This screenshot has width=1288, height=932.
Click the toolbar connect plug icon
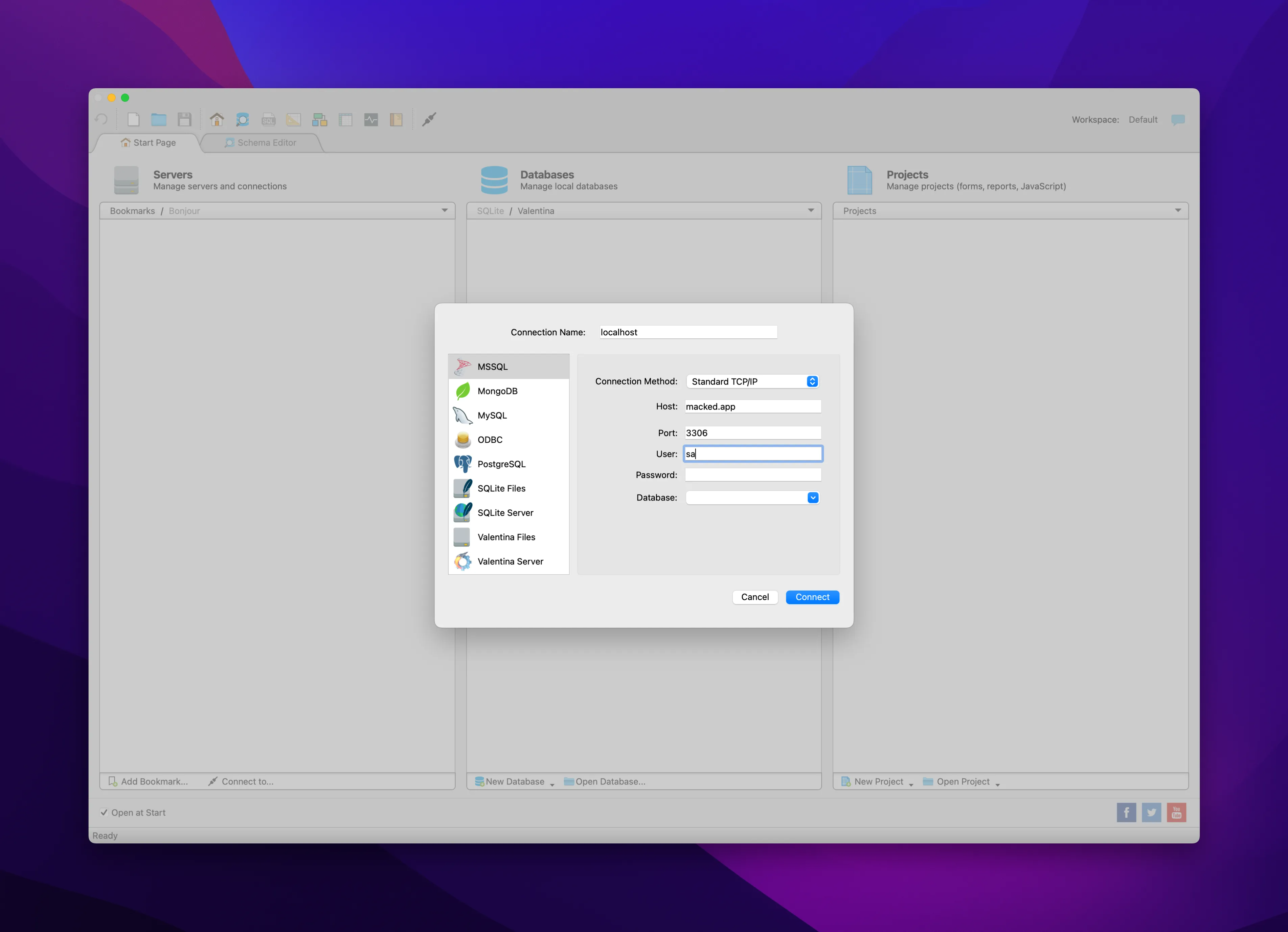pos(429,119)
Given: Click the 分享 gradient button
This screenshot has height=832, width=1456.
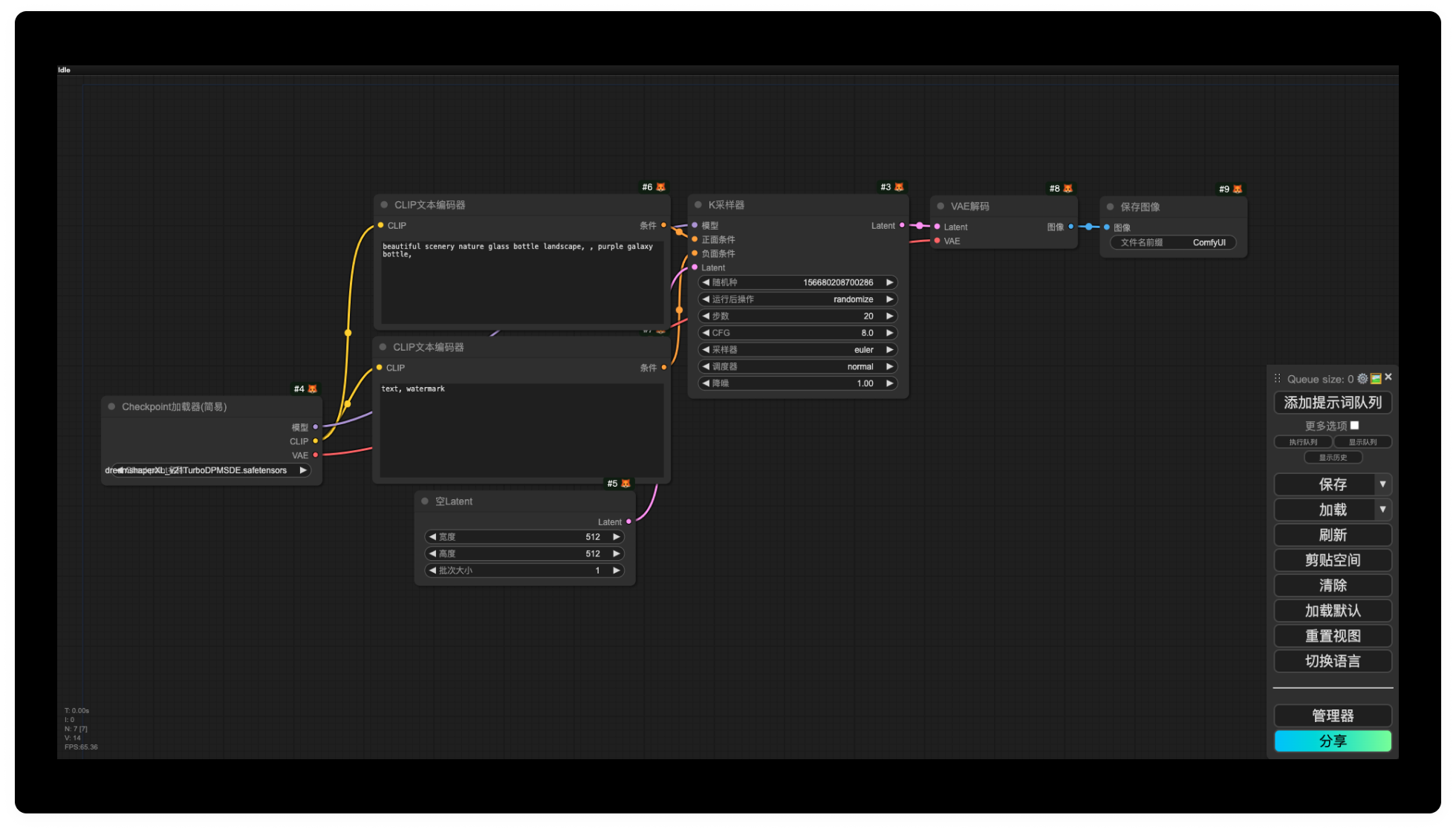Looking at the screenshot, I should (x=1333, y=741).
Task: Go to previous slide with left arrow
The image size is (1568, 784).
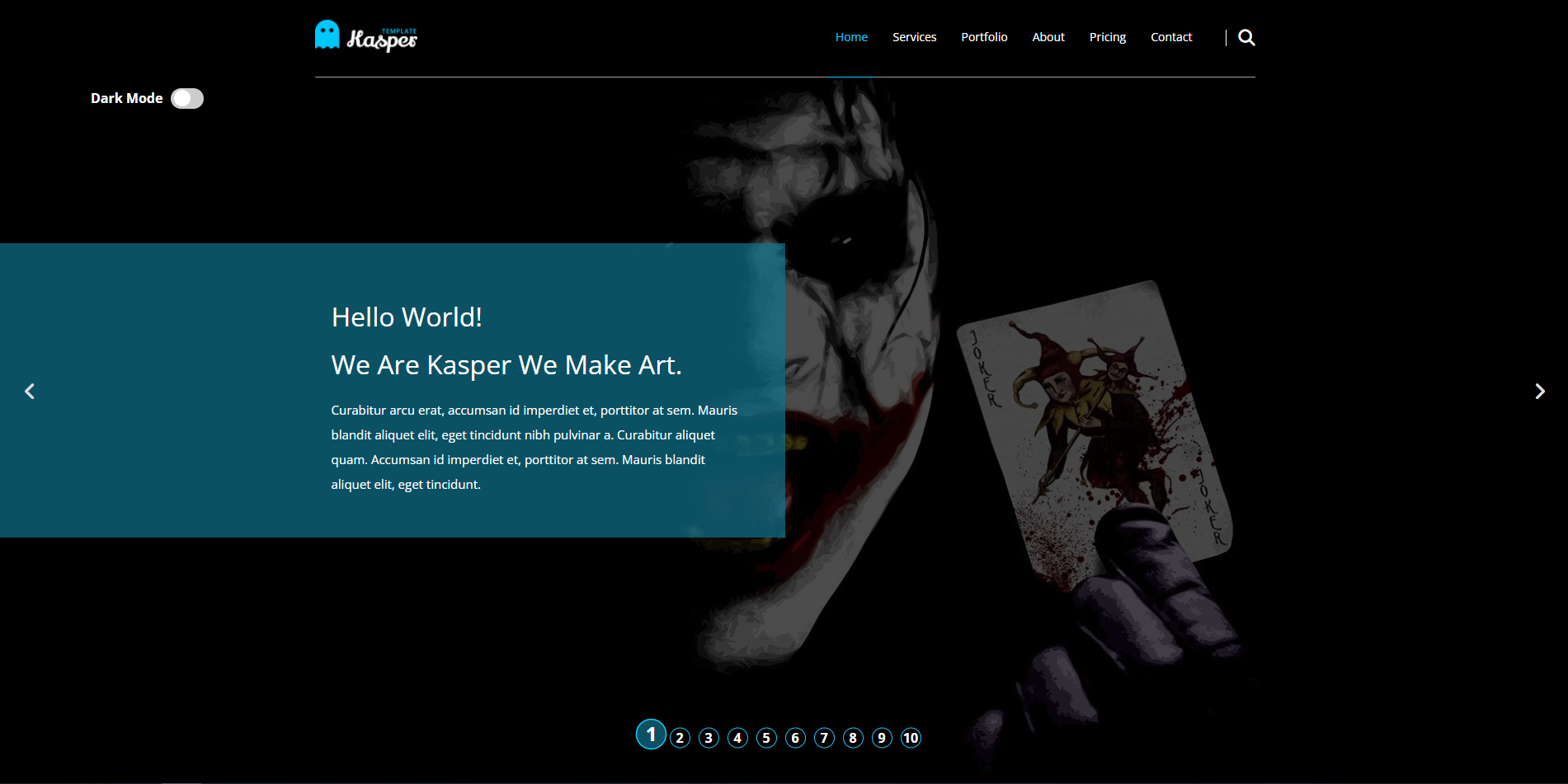Action: 29,391
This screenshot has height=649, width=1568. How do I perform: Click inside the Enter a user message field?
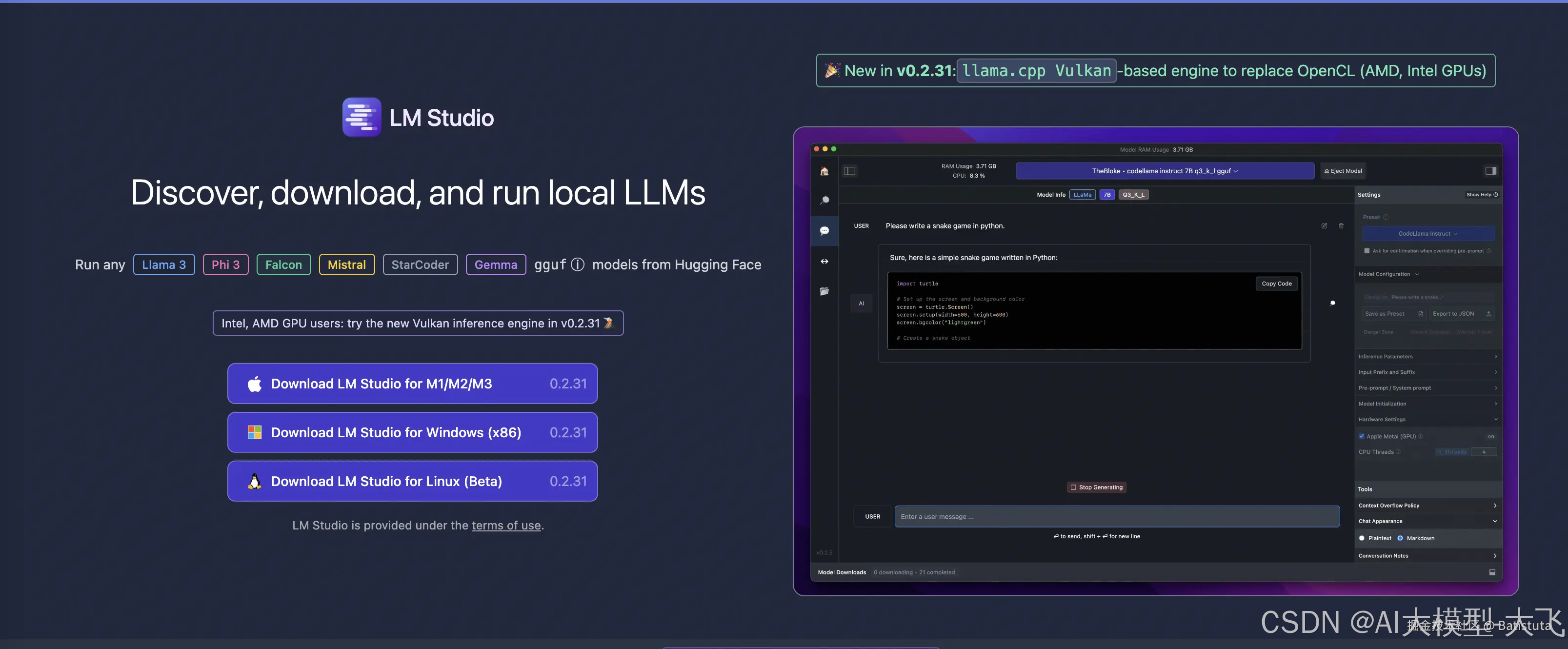1116,516
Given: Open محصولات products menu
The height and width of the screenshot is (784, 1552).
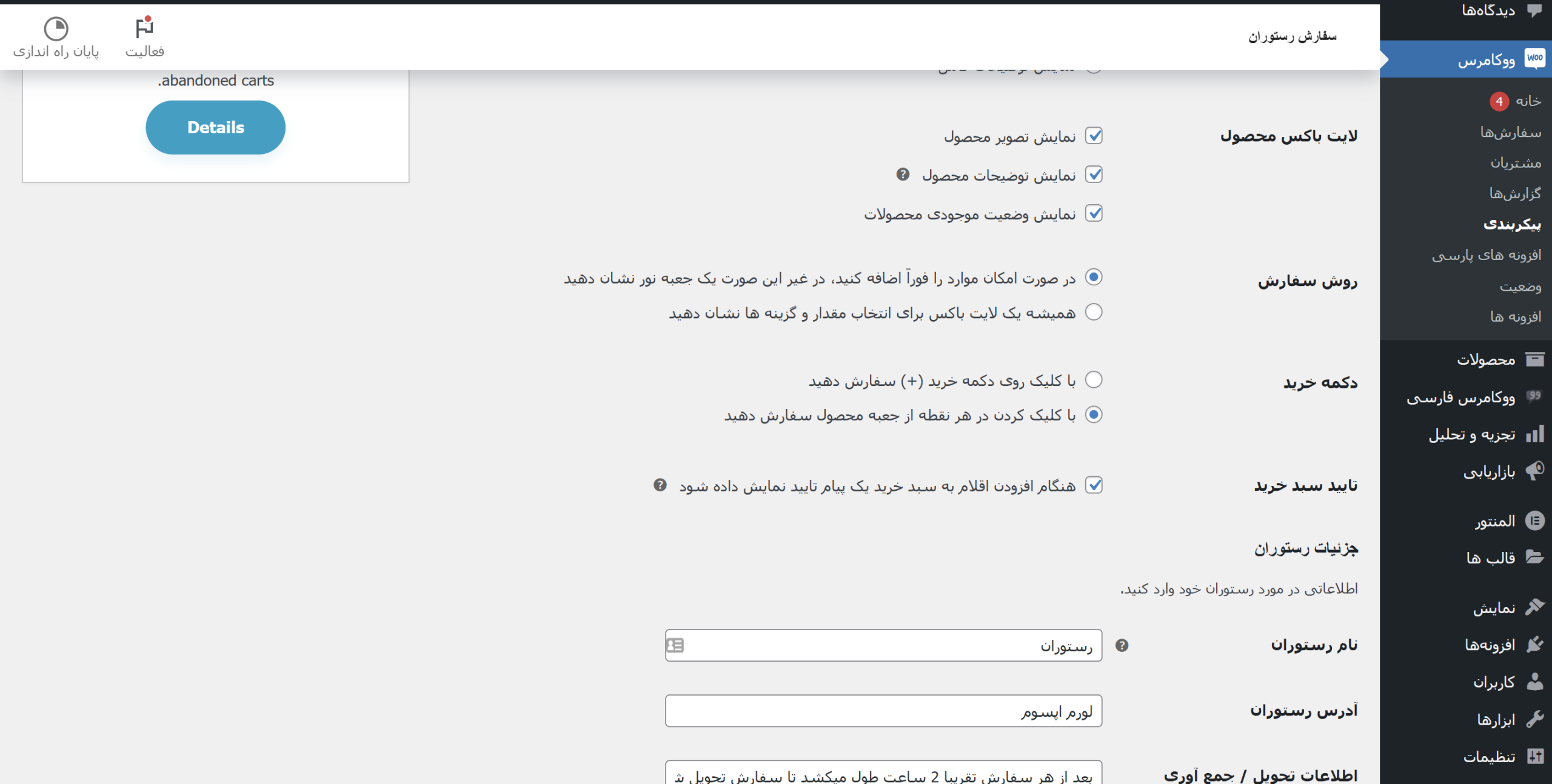Looking at the screenshot, I should tap(1485, 360).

_ _ _ _ _ _ _

What is being asked -> Give back every entry in its exact wording, leaving the pictures out.

Output of the task ->
This screenshot has width=1288, height=932.
Click the toolbar connect plug icon
pos(429,119)
Given: Click the 分享 gradient button
This screenshot has height=832, width=1456.
Looking at the screenshot, I should (x=1333, y=741).
Task: Go to previous slide with left arrow
The image size is (1568, 784).
Action: 29,391
This screenshot has height=649, width=1568. How do I perform: Click inside the Enter a user message field?
1116,516
Given: Open محصولات products menu
The height and width of the screenshot is (784, 1552).
Looking at the screenshot, I should tap(1485, 360).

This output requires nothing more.